Available data:

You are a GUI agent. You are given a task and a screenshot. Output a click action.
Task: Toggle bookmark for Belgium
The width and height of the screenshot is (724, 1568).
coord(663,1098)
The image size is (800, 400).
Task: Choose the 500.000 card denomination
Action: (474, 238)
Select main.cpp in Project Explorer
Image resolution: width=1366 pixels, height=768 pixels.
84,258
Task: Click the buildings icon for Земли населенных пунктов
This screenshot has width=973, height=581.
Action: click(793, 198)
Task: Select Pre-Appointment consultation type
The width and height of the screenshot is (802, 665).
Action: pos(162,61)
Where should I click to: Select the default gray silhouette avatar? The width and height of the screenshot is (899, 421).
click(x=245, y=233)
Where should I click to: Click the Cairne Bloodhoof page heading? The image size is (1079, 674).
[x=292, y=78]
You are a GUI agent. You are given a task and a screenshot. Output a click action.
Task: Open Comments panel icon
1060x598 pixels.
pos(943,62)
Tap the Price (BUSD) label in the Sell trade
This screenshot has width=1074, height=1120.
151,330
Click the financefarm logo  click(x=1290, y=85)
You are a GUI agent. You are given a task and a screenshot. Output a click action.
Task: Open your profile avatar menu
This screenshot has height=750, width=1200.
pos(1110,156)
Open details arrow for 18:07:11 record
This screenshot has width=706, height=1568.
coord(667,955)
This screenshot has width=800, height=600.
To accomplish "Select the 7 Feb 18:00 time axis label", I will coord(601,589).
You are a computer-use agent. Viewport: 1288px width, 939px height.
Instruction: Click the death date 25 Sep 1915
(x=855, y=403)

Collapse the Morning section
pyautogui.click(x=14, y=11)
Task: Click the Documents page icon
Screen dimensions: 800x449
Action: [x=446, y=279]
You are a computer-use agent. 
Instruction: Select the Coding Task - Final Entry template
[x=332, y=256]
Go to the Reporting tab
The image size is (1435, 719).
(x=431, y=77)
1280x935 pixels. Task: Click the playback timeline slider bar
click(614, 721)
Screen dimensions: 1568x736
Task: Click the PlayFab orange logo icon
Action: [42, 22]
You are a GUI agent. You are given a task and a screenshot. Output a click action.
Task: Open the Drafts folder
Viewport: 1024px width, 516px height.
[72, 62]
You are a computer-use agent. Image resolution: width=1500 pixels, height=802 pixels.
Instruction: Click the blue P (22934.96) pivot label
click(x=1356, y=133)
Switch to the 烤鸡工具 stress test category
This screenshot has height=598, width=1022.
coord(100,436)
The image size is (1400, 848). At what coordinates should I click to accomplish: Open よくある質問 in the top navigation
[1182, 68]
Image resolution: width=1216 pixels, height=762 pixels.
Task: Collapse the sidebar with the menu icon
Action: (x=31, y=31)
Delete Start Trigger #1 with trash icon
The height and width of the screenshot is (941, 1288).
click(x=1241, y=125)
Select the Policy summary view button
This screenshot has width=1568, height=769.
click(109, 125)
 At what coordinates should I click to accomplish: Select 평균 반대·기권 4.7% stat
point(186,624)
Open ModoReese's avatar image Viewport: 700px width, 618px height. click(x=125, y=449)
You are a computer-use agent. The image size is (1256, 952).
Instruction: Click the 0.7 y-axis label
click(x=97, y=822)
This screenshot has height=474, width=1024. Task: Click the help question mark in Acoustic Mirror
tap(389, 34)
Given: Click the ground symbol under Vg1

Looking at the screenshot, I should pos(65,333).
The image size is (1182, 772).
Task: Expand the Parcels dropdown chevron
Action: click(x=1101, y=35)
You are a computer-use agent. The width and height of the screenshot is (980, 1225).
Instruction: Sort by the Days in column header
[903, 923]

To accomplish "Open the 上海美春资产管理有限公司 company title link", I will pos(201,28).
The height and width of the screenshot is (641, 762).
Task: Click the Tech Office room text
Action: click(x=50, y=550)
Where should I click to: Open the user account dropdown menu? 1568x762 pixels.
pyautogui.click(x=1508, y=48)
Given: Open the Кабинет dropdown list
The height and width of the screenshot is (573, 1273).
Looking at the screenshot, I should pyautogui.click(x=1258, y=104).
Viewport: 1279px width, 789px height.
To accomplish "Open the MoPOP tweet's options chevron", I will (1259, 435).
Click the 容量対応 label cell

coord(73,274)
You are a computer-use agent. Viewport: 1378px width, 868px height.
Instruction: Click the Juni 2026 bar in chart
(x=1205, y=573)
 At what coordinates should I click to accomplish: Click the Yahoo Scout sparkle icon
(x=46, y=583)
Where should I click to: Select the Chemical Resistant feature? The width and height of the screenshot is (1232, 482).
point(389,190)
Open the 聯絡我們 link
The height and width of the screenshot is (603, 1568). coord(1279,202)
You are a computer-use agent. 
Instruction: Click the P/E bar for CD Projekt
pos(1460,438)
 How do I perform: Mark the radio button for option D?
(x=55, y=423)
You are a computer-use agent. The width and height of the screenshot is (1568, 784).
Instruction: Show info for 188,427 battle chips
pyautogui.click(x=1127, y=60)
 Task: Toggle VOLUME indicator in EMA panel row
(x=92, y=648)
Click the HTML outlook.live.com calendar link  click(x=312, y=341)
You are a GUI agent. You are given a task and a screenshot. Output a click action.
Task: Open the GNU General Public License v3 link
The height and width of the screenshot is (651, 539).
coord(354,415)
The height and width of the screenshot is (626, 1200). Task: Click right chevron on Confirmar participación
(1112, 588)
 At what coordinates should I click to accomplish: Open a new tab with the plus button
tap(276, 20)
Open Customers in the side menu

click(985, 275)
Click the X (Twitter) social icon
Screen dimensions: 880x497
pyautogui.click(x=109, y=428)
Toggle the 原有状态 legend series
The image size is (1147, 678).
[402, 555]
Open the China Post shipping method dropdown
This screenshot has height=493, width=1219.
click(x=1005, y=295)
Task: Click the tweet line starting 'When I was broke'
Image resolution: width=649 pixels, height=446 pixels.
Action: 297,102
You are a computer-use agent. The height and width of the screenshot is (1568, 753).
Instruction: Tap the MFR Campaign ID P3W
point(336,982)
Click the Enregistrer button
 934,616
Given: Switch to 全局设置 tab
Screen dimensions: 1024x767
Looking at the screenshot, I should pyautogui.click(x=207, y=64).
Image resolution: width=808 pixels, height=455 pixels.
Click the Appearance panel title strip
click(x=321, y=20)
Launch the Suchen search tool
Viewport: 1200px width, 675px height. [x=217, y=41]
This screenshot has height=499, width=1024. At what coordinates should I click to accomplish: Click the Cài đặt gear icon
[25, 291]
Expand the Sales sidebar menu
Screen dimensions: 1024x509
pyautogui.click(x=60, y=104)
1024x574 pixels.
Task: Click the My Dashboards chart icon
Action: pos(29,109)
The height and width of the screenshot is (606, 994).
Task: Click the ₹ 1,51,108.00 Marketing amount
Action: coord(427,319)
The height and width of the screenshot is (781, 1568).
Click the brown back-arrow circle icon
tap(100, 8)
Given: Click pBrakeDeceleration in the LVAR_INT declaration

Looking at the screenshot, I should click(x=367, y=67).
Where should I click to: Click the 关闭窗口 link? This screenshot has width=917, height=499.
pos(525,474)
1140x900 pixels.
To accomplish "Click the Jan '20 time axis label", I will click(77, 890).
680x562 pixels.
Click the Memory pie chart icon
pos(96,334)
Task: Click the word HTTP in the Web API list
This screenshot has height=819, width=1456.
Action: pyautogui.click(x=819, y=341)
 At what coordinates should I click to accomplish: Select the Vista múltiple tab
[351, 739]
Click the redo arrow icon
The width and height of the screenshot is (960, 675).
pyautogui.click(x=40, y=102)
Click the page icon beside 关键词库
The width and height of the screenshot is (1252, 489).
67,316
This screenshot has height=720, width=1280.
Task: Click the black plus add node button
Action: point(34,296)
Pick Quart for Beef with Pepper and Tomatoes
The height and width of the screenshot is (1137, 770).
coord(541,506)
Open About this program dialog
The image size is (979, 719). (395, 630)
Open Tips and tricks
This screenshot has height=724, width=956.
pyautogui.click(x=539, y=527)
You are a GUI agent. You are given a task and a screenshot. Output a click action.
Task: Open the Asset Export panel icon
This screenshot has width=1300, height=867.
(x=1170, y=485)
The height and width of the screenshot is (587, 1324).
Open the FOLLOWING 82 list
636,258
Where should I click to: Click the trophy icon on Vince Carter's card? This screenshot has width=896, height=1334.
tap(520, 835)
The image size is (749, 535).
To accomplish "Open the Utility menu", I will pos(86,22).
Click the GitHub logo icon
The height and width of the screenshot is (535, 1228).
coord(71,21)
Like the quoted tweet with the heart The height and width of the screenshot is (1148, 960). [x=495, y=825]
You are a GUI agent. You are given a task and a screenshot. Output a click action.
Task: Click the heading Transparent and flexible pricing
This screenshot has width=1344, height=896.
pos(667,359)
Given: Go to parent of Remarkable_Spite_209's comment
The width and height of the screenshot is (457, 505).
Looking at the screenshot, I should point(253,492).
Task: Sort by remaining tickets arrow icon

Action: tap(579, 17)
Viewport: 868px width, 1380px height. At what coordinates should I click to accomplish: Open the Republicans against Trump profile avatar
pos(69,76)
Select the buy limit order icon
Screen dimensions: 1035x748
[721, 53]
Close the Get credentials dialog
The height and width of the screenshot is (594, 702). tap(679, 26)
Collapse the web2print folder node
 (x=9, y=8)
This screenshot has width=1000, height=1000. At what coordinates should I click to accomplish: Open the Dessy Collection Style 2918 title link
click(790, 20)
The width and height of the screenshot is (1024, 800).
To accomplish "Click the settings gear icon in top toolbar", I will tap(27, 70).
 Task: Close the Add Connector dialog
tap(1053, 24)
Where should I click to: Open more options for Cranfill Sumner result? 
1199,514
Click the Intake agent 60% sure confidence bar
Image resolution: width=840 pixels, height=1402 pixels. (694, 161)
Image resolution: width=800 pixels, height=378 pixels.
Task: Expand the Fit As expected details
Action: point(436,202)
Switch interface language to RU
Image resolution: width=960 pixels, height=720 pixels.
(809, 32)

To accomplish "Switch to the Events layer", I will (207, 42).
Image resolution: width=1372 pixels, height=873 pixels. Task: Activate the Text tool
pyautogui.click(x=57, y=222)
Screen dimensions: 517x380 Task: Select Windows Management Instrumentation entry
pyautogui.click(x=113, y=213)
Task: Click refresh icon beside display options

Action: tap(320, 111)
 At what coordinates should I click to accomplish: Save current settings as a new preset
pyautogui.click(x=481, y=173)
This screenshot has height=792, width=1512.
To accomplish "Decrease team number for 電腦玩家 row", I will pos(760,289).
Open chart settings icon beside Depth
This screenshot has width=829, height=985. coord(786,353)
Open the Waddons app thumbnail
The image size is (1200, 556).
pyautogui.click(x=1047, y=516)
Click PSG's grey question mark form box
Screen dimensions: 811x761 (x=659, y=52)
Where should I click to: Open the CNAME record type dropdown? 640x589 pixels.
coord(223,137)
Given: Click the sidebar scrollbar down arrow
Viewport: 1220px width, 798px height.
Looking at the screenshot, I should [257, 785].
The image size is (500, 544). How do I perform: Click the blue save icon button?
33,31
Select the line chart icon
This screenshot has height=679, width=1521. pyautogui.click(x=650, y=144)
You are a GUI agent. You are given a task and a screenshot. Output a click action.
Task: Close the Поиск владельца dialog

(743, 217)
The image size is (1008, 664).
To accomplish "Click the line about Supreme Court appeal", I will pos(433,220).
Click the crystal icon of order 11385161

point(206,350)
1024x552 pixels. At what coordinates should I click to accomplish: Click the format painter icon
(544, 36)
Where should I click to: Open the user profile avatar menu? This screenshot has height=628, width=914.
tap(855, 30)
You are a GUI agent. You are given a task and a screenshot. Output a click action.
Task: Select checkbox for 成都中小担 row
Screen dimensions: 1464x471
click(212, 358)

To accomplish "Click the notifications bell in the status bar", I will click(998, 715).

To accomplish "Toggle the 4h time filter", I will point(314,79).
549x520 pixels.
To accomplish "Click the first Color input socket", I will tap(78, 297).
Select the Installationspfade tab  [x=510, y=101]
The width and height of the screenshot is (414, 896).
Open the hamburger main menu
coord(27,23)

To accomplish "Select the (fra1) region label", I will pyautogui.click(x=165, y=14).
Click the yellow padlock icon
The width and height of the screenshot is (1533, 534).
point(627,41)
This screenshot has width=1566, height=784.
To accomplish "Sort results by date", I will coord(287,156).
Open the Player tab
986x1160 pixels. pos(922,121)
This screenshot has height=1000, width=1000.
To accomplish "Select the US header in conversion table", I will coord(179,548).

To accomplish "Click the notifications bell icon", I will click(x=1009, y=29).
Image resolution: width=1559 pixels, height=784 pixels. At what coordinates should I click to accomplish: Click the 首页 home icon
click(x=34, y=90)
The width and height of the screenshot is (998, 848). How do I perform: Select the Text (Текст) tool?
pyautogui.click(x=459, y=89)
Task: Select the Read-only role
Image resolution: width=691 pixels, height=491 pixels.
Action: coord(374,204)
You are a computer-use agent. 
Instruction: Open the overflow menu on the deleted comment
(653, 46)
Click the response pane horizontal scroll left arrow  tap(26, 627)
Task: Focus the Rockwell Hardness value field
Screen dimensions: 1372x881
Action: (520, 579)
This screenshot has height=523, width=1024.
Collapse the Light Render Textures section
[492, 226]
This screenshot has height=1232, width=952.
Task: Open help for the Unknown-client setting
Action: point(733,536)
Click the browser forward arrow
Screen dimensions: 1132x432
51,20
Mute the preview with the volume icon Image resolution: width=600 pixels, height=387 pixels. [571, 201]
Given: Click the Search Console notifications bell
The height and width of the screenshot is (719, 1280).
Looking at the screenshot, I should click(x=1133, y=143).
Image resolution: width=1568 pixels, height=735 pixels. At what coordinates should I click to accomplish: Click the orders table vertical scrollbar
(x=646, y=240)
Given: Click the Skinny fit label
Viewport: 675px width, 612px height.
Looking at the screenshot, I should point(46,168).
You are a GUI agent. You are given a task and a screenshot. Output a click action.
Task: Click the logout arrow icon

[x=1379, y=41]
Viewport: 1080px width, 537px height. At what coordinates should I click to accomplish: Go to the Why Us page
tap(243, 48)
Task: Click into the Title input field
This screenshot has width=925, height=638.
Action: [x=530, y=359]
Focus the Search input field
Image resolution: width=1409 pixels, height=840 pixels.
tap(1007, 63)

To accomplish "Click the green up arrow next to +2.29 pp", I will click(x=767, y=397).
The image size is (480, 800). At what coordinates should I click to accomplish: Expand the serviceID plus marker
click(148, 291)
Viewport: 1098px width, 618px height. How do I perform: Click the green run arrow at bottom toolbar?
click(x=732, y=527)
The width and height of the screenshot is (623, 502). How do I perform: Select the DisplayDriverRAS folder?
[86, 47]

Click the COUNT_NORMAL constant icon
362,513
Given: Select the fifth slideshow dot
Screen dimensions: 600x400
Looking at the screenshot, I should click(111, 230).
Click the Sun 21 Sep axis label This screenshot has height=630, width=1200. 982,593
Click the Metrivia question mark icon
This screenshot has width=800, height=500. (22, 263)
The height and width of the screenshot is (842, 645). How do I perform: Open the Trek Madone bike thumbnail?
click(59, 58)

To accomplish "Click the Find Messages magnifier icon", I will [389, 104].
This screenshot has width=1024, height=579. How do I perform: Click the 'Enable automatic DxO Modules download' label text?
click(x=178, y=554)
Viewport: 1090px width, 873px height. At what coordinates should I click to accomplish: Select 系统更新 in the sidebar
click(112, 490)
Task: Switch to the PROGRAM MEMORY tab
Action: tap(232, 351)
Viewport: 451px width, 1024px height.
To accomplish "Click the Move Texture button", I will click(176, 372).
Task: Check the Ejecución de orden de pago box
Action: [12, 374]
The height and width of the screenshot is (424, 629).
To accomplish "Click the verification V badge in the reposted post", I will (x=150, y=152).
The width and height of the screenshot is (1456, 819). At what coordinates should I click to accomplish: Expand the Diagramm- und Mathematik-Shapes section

Task directions:
Copy out only the lines of the records above from the one with "Given: Click the Search" through the one with "Focus the Search input field", exactly as they stand, both included.

Exercise output:
Given: Click the Search Console notifications bell
The height and width of the screenshot is (719, 1280).
Looking at the screenshot, I should click(x=1133, y=143).
Image resolution: width=1568 pixels, height=735 pixels. At what coordinates should I click to accomplish: Click the orders table vertical scrollbar
(x=646, y=240)
Given: Click the Skinny fit label
Viewport: 675px width, 612px height.
Looking at the screenshot, I should point(46,168).
You are a GUI agent. You are given a task and a screenshot. Output a click action.
Task: Click the logout arrow icon

[x=1379, y=41]
Viewport: 1080px width, 537px height. At what coordinates should I click to accomplish: Go to the Why Us page
tap(243, 48)
Task: Click into the Title input field
This screenshot has width=925, height=638.
Action: [x=530, y=359]
Focus the Search input field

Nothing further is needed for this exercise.